Some chicken parts miss a Best Bite even though they're not high in sodium. That's because drumsticks, thighs, and even breasts have too much saturated fat if they've got skin. Remove the skin before you eat the chicken and the sat fat drops into Best Bite range.

Entrees with Sauce or Gravy

Most companies just don't get the sodium message. They soak their salty poultry in salty sauces and gravies. Granted, you might not lick your plate clean, but with numbers falling mostly in the 600-to-1,100 mg range, you're still getting a mouthful.

Unfortunately, neither of the two (lower-sodium) Best Bites--Butterball Italian Seasoned Boneless Turkey Breast and Smithfield Caribbean Style Chicken Breasts--was anything to write home about.

Burgers

Eat a quarter-pound burger made of lean ground beef (which is about 20 percent fat by weight) and you can expect six grams of saturated fat. If you're lucky enough to find ground beef that's only 10 percent fat, the sat fat drops to four grams. But that's still a fifth of your daily limit (20 grams).
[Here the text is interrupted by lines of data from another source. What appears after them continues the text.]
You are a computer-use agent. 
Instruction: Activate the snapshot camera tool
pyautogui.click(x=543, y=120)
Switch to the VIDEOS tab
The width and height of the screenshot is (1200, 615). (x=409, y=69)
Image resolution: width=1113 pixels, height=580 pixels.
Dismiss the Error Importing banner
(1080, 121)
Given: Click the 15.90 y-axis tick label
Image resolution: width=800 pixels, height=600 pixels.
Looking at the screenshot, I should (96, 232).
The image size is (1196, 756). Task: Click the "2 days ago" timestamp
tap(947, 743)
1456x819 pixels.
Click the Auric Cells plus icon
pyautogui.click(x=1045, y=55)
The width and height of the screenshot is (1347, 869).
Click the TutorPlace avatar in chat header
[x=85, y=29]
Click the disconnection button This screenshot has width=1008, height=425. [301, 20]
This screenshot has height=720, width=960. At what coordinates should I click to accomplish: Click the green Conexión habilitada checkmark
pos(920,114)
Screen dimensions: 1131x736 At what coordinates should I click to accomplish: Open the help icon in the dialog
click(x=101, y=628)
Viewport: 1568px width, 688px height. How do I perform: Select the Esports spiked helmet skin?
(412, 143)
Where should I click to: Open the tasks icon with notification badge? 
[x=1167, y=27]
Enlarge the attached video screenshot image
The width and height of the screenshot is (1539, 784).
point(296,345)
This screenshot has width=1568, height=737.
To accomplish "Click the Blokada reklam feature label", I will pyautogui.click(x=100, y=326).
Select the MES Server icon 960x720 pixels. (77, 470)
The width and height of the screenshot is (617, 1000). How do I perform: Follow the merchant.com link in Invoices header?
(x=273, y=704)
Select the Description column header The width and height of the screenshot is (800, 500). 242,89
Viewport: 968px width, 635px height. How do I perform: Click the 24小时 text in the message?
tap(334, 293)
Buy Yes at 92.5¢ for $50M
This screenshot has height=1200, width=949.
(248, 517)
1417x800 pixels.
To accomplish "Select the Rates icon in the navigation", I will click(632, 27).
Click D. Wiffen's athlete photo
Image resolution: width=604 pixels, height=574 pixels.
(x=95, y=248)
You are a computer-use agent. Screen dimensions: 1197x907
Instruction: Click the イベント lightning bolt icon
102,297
Why not avoid the red meat, which may increase the risk of colon or prostate cancer, by moving to turkey or chicken burgers instead? Just don't expect the sat fat in most ground poultry to fall to skinless chicken or turkey breast levels. That's because dark meat and skin often go into the grinder. Only ground turkey or chicken breast is skinless, which makes it virtually sat-fat-free.